TASK DETAILS ▸ What is needed is an exact printout of all the data.

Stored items

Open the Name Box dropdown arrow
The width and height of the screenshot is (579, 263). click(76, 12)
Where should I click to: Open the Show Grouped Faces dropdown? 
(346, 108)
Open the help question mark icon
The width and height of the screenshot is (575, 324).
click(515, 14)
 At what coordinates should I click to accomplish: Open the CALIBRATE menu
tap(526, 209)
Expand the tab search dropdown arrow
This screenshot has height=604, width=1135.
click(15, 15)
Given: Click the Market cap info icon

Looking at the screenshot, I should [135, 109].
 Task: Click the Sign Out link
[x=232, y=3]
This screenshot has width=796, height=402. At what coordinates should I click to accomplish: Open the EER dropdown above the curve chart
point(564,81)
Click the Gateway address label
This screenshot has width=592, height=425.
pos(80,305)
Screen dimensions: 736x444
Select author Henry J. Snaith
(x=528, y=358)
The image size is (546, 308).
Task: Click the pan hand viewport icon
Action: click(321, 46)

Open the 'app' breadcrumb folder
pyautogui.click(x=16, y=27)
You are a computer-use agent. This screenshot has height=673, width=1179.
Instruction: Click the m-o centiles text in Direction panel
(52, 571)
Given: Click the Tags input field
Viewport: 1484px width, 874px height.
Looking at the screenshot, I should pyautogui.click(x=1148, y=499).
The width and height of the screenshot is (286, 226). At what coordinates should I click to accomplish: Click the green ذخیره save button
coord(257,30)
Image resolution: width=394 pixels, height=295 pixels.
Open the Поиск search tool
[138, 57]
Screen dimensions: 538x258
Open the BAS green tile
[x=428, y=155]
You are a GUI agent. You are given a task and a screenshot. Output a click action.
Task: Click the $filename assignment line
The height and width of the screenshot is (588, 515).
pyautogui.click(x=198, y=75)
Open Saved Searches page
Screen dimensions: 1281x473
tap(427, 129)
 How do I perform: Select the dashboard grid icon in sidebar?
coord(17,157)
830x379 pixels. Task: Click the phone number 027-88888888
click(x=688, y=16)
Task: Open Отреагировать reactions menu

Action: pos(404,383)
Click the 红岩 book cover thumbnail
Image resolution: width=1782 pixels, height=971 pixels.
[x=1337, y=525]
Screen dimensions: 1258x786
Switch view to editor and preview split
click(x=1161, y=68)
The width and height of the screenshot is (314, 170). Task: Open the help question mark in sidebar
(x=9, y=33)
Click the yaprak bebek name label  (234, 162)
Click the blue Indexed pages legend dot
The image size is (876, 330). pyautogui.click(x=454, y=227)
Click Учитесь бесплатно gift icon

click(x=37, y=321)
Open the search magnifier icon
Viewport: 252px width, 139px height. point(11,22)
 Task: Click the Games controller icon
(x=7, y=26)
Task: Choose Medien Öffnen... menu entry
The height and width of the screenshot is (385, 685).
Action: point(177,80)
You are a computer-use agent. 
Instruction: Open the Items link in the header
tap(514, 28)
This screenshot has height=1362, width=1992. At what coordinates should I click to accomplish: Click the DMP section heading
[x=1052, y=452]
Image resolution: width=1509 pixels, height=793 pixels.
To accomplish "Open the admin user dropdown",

SOLUTION TO THIS PROBLEM ▸
Open the Name Box dropdown arrow
The width and height of the screenshot is (579, 263). click(76, 12)
Where should I click to: Open the Show Grouped Faces dropdown? 
(346, 108)
Open the help question mark icon
The width and height of the screenshot is (575, 324).
click(515, 14)
 At what coordinates should I click to accomplish: Open the CALIBRATE menu
tap(526, 209)
Expand the tab search dropdown arrow
This screenshot has height=604, width=1135.
click(15, 15)
Given: Click the Market cap info icon

Looking at the screenshot, I should [135, 109].
 Task: Click the Sign Out link
[x=232, y=3]
This screenshot has width=796, height=402. At what coordinates should I click to accomplish: Open the EER dropdown above the curve chart
point(564,81)
Click the Gateway address label
This screenshot has width=592, height=425.
pos(80,305)
Screen dimensions: 736x444
Select author Henry J. Snaith
(x=528, y=358)
The image size is (546, 308).
Task: Click the pan hand viewport icon
Action: click(321, 46)

Open the 'app' breadcrumb folder
pyautogui.click(x=16, y=27)
You are a computer-use agent. This screenshot has height=673, width=1179.
Instruction: Click the m-o centiles text in Direction panel
(52, 571)
Given: Click the Tags input field
Viewport: 1484px width, 874px height.
Looking at the screenshot, I should pyautogui.click(x=1148, y=499).
The width and height of the screenshot is (286, 226). At what coordinates should I click to accomplish: Click the green ذخیره save button
coord(257,30)
Image resolution: width=394 pixels, height=295 pixels.
Open the Поиск search tool
[138, 57]
Screen dimensions: 538x258
Open the BAS green tile
[x=428, y=155]
You are a GUI agent. You are given a task and a screenshot. Output a click action.
Task: Click the $filename assignment line
The height and width of the screenshot is (588, 515).
pyautogui.click(x=198, y=75)
Open Saved Searches page
Screen dimensions: 1281x473
tap(427, 129)
 How do I perform: Select the dashboard grid icon in sidebar?
coord(17,157)
830x379 pixels. Task: Click the phone number 027-88888888
click(x=688, y=16)
Task: Open Отреагировать reactions menu

Action: pos(404,383)
Click the 红岩 book cover thumbnail
Image resolution: width=1782 pixels, height=971 pixels.
[x=1337, y=525]
Screen dimensions: 1258x786
Switch view to editor and preview split
click(x=1161, y=68)
The width and height of the screenshot is (314, 170). Task: Open the help question mark in sidebar
(x=9, y=33)
Click the yaprak bebek name label  (234, 162)
Click the blue Indexed pages legend dot
The image size is (876, 330). pyautogui.click(x=454, y=227)
Click Учитесь бесплатно gift icon

click(x=37, y=321)
Open the search magnifier icon
Viewport: 252px width, 139px height. point(11,22)
 Task: Click the Games controller icon
(x=7, y=26)
Task: Choose Medien Öffnen... menu entry
The height and width of the screenshot is (385, 685).
Action: point(177,80)
You are a computer-use agent. 
Instruction: Open the Items link in the header
tap(514, 28)
This screenshot has height=1362, width=1992. At what coordinates should I click to accomplish: Click the DMP section heading
[x=1052, y=452]
Image resolution: width=1509 pixels, height=793 pixels.
To accomplish "Open the admin user dropdown",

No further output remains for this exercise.